The California Supreme Court was faced with an issue of first impression under California law – whether gay men and lesbians constitute a “suspect class” for the purposes of state equal protection analysis.
Members of the group in question must satisfy several of a number of criteria in order to be identified as members of a “suspect class” under both federal and state constitutional analysis. These criteria include (but are not limited to) a history of past persecution; persecution based on the presence of an “immutable” characteristic possessed by members of that class; persecution based on a characteristic that does not relate to the ability of members of that group to contribute to society; relative political powerlessness; and small size of the group relative to larger society. Other language that has been noted includes membership in a “discrete and insular minority” (see United States v.Carolene Products Co., 304 U.S. 144 (1938) (Footnote 4). The state supreme court held that gay men and lesbians are a “suspect class” for the purposes of equal protection analysis, and that classifications on the basis of sexual orientation are thus “suspect,” requiring that any statutes that classify on this basis be subject to “strict scrutiny.”
It is important to note that not all of these criteria have to be satisfied in order for the group in question to be accorded “suspect class” status under both federal and state equal protection jurisprudence. The California Supreme Court noted that religion is certainly not an “immutable” characteristic, yet all religious groups are “suspect classes” under federal and state constitutional jurisprudence. The majority held that gay men and lesbians constitute a “suspect class” under state constitutional analysis. In arriving at this determination, the majority noted that sexual orientation is, at the very least, highly resistant to change; the court also noted that the characteristic in question is one so central to the identification of members of the class in question that they should not have to change this characteristic in order to receive the benefits of this standard of review.

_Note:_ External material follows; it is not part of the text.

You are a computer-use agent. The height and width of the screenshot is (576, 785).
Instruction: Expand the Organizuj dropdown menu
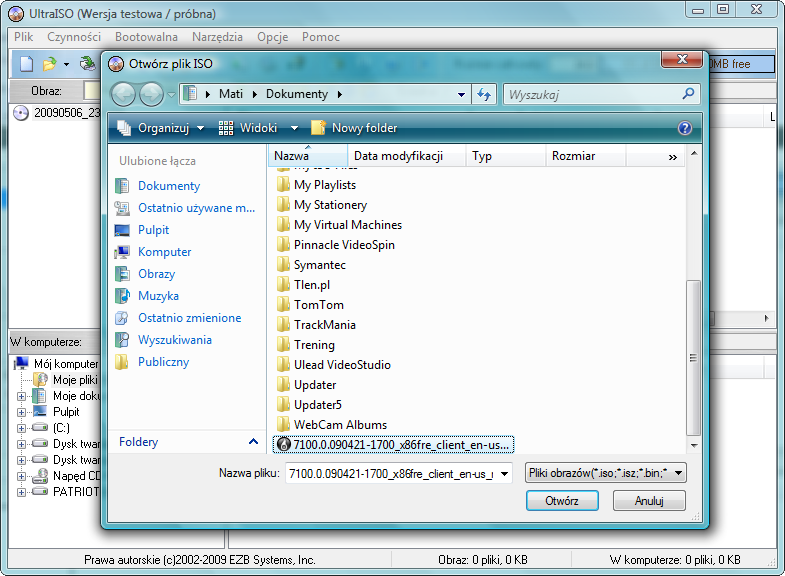tap(200, 128)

In holding that gay people constitute a “suspect class,” California became perhaps the second state high court to in the land to make this determination. The Hawaii Supreme Court made a similar determination in Baer v. Miike, 910 P.2d 112 (Hawaii 1996) – in this case, the Court upheld the denial of marriage licenses to gay couples after the voters amended the Hawaii constitution to codify marriage, at the state constitutional level, as being a union of one man and one woman only. It is important to note that gay people remain a “suspect class” in the eyes of the state courts of Hawaii, notwithstanding the state constitutional amendment that forced the trail court to deny marriage licenses to gay couples, and that forced the state supreme court to uphold the denial of marriage licenses to gay couples. This has important ramifications in that any state statute in Hawaii that classifies on the basis of sexual orientation, to the detriment of gay people, must be subjected to “strict scrutiny.”
The hard right is furious with the California Supreme Court for its decision in this landmark case, and is mounting a drive to amend the state constitution to prohibit the recognition of same-sex marriages in November of this year. It is by no means clear that this initiative will pass. Should the court refuse to stay its decision, gay couples will start marrying three weeks from now. It is one thing for voters to pass an anti-gay marriage amendment that has no direct impact on gay and lesbian citizens who have never been permitted to marry, but an entirely different matter to vote to dissolve existing marriages.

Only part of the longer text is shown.